Secondary Market and Liquidity

Strip bonds and strip bond packages do not trade in Canada in an auction market similar to that for shares listed on a stock exchange. Instead, strip bonds and strip bond packages trade in dealer or over-the-counter markets similar to those for most conventional debt securities. Certain strip bonds and strip bond packages that are available in Canada are offered by groups of investment dealers or financial institutions which may make markets for the strip bonds and strip bond packages they offer, although they are not obligated to do so. There can be no assurance that a market for particular strip bonds or strip bond packages will be available at any given time. In such circumstances, purchasers may have to hold their strip bonds and strip bond packages to maturity or final payment date in order to realize their investment.

Custodial Arrangements

Purchasers may purchase strip bonds and strip bond packages in four forms:
  • A deposit receipt or certificate issued by a custodian where the receipt or certificate represents the relevant segregated underlying interest coupon(s) or principal residue(s) held by the custodian (alter-ego receipt).
  • A deposit receipt or certificate issued by a custodian where the receipt or certificate represents an undivided interest in a pool of coupons or residues held by the custodian or in interest or principal payments to be made in respect of one or more Underlying Bonds held by the custodian (non alter-ego receipts).
  • A book-entry position created by The Canadian Depository for Securities Limited ("CDS") which represents an undivided interest in the relevant interest or principal payment(s) to be made in respect of one or more Underlying Bonds held by CDS.
  • In limited circumstances, physical delivery of the actual coupon(s) or residue(s) (in specie).

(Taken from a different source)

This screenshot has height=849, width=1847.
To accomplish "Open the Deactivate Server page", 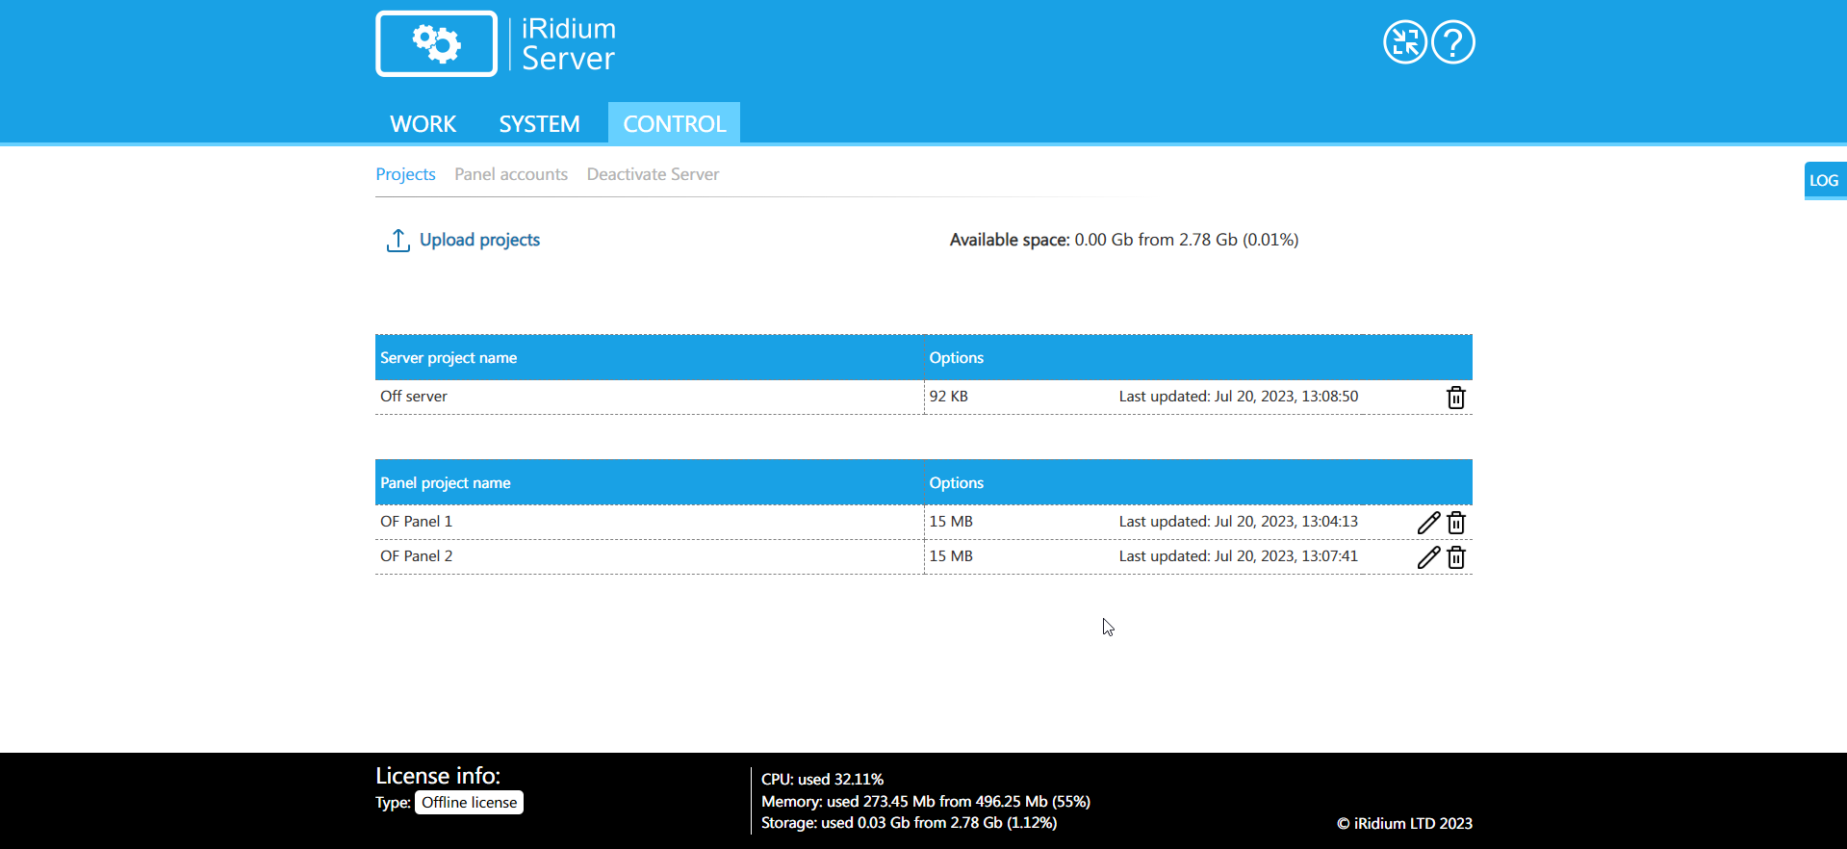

Each of these forms has different characteristics:
  • Alter-ego receipts may entitle the holder to take physical delivery of the underlying coupon(s) or residue(s). If the holder decides to take physical delivery, the holder should be aware of the high risks associated with holding a bearer security which cannot be replaced. The holder also should be aware that the secondary market for physical strip bonds may be more limited than for other forms of strip bonds and strip bond packages, due to the risks involved.
  • For alter-ego receipts and non alter-ego receipts, registered certificates may be available to the holder on request. Where registered certificates are not available under the custodial arrangements for the strip bond or the strip bond package, the holder will receive periodic statements showing the security position from his or her investment dealer or other financial institution.
  • Holders of non alter-ego receipts and book-entry positions are not entitled to take physical delivery of the underlying coupon(s) or residue(s), except in cases where specifically allowed by the custodial arrangements or the rules of CDS, as the case may be.
  • Holders of alter-ego receipts, non alter-ego receipts and book-entry positions, and holders of physical coupons(s) and residue(s), may be limited in their right to enforce the terms of the Underlying Bond(s) directly against the issuer. Further, such holders may have their rights under applicable custodial arrangements and in respect of the Underlying Bond(s) affected by a specified majority of such holders. Voting rights may be allocated to holders of strip bonds and strip bond packages based on a formula specified as part of the relevant custodial arrangement or as specified in the terms of the Underlying Bond(s). Each purchaser should review the relevant custodial arrangements and the purchaser's rights thereunder.
The facilities of CDS are available for custody and settlement of strip bonds and strip bond packages for any CDS participant which has deposited its Underlying Bonds with CDS or has taken delivery of them through CDS.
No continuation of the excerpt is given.